My main concern is what I originally said: "Don't some companies have
issues with their people downloading source code?"
Does that concern a large corporation that some of us work
for, or is this a known concern for other companies, too?

I only know the specifics for corporations that I happen to work for.
:)  Without knowing for sure that it *isn't* a problem for others, I
think it's a risky move to eliminate our binary-only release.

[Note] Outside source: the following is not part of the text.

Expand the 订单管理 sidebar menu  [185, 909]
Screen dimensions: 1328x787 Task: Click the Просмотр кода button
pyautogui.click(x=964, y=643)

Addressing the convenience issue of dealing with our source release,
could we whip up a script that would add the right source files to the
right jar files?  It wouldn't even need to compile anything so
shouldn't have a dependency on anything but the "jar" command line
tool.

Sure, that would be fine.  It's an additional thing to maintain (as
opposed to the 0-maintenance maven magic ;-), but maybe that's not such
a big deal.

I also like this idea. Ideally, it would work so the user would have minimum impact. The minimum I could think of would be for the user to download one additional
thing and run one command.  It would be good if the user didn't have to
remember to specify some long path...

Maybe we can figure out how to have Eclipse help us here.  I wonder if
this could be packaged as a feature using the update site mechanism. It seems to me
that many Eclipse technologies come packaged with the source as separately
downloadable things. Of course, the downside would be that this wouldn't support the
non-Eclipse, alternate IDE user.

So - maybe a first step would be to have all the source in one zip,
available for download, together with a small readme that gives step by step instructions on how to
a) create an Eclipse "library"
b) attach the source

(Step (a) makes it so you don't have to re-do this for every project.)